NASA heeft besloten om het besturingssysteem op de laptops die in het ruimtestation ISS worden gebruikt, te vervangen. In plaats van Windows XP zullen de machines worden voorzien van Debian, een Linux-variant. NASA zegt dat Debian veiliger is en gemakkelijker te beheren.
Het migratieproject beslaat tientallen laptops. Deze machines worden door de astronauten in het International Space Station gebruikt voor dagelijkse werkzaamheden, zoals het in de gaten houden van de inventaris en het aansturen van camera's binnen en buiten het internationale ruimtestation. De notebooks opereren daarvoor binnen het zogeheten OpsLAN-netwerk en waren tot nu toe voorzien van Windows XP. De Amerikaanse ruimtevaartorganisatie NASA heeft echter besloten dat het Microsoft-besturingssysteem op de laptops vervangen zullen worden door Debian, een populaire Linux-distributie.

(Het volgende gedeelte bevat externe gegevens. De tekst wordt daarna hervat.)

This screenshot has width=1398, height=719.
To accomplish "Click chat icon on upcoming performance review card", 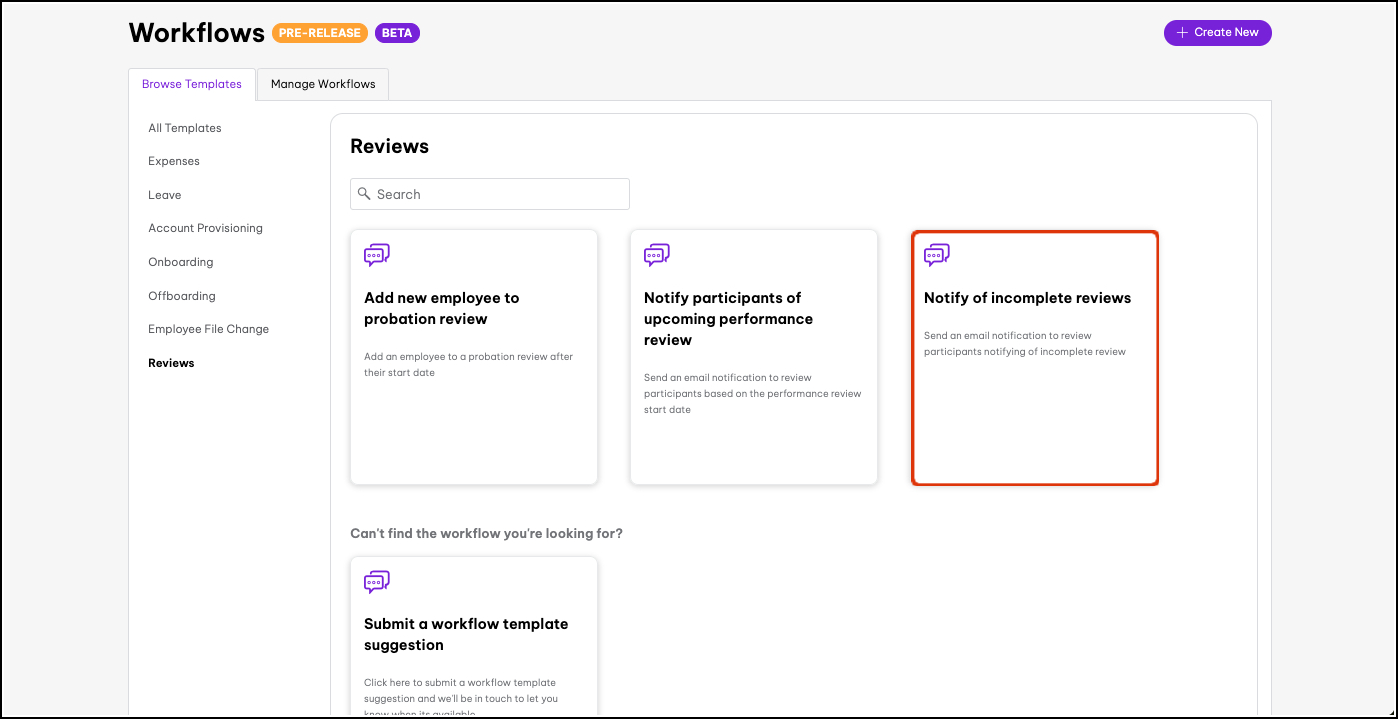I will click(x=656, y=255).
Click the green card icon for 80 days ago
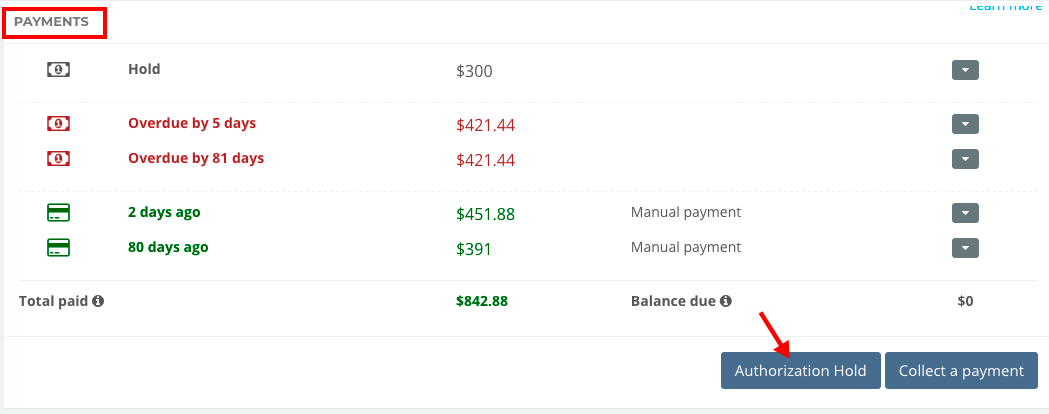Viewport: 1049px width, 414px height. click(x=58, y=248)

Volgens Keith Chuvala, die werkt voor een bedrijf dat de migratie zal uitvoeren, is om een aantal redenen besloten voor de overstap naar Debian. Zo wil NASA de besturingssystemen sneller zelf kunnen patchen en aanpassen als dat nodig is. Ook de stabiliteit en betrouwbaarheid van Linux in het algemeen en Debian in het bijzonder zou een rol hebben gespeeld. Chuvala krijgt bij zijn migratietraject naar Debian, waarbij voorlopig nog is gekozen voor Debian 6.0 in plaats van het onlangs uitgekomen 7.0 'Wheezy', hulp van The Linux Foundation.

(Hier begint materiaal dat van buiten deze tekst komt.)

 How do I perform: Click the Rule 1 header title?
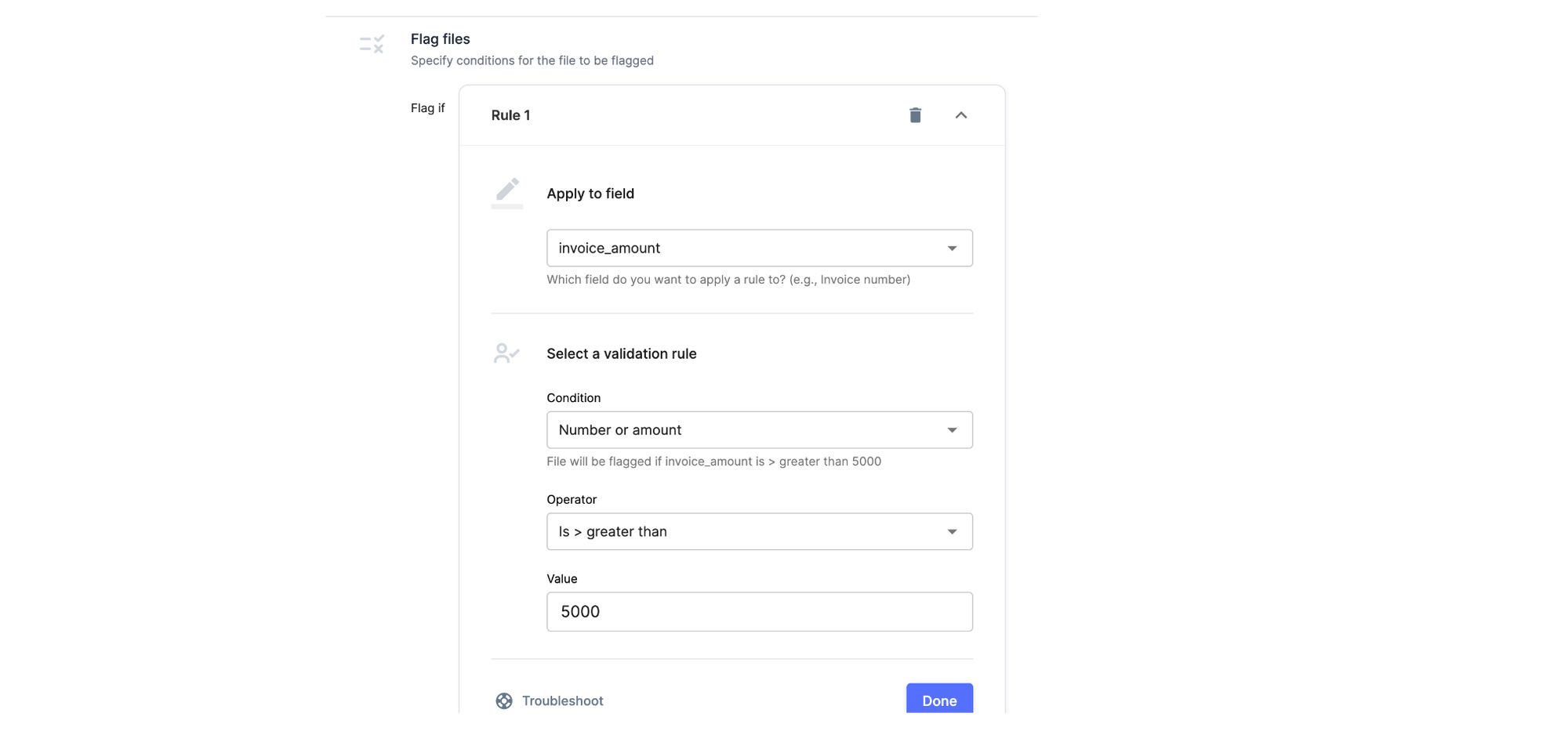(510, 115)
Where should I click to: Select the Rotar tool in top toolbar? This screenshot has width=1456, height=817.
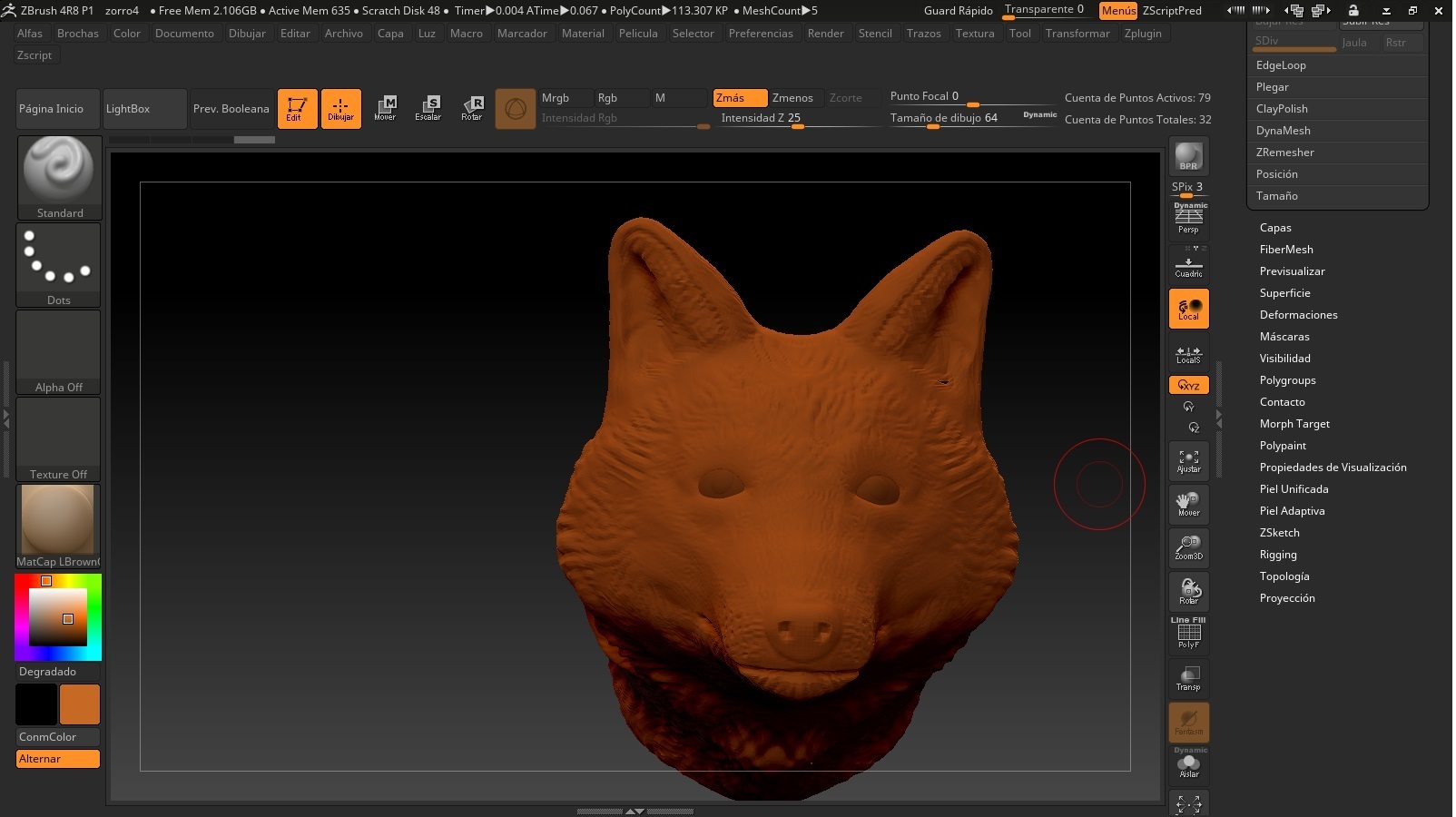coord(471,108)
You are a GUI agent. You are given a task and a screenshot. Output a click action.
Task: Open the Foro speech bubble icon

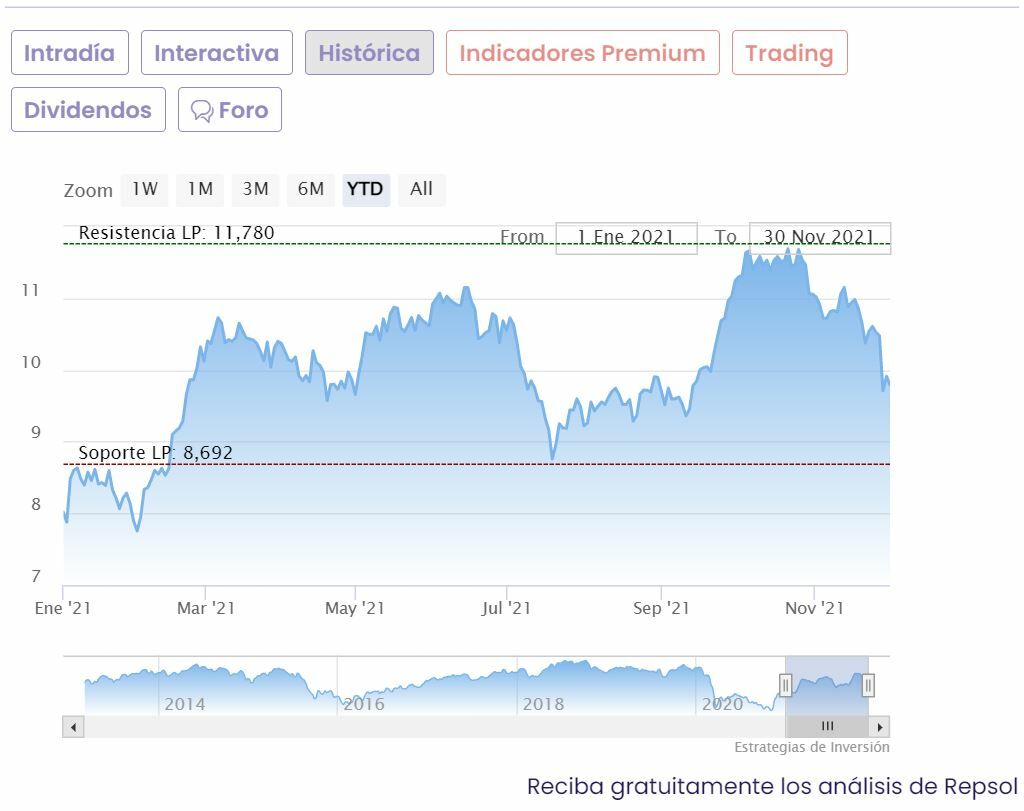[x=202, y=110]
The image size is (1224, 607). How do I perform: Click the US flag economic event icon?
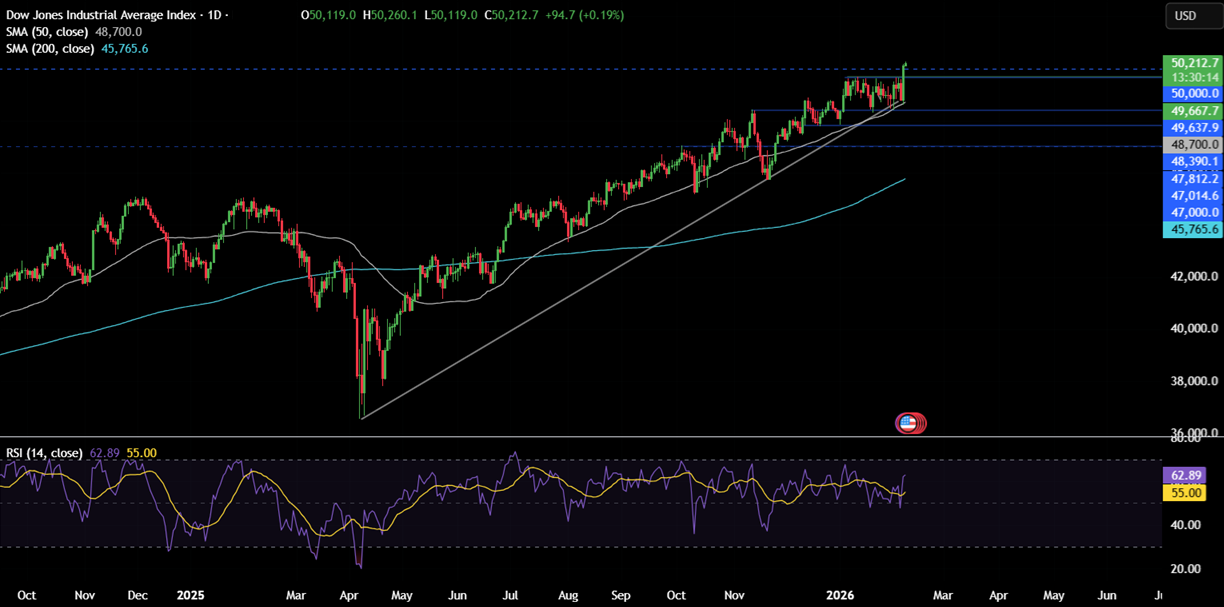point(909,423)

Linux wordt al op grote schaal gebruikt in het ISS; zo draaien veel systemen op Scientific Linux en versies van Red Hat Linux. Ook de robotarm wordt aangestuurd met behulp van het opensource-besturingssysteem. De laptops waar de astronauten dagelijks mee werkten, draaiden echter nog op Windows XP. Vermoedelijk speelt bij het besluit om XP uit te faseren ook een rol dat er voor het besturingssysteem vanaf april 2014 geen updates meer komen. Daarnaast is het OS al jaren het mikpunt van malware. In 2008 bracht een Russische kosmonaut zelfs een laptop naar het iSS mee waarop de W32.Gammima.AG-worm was geïnstalleerd. De machine moest met de nodige moeite ontsmet worden.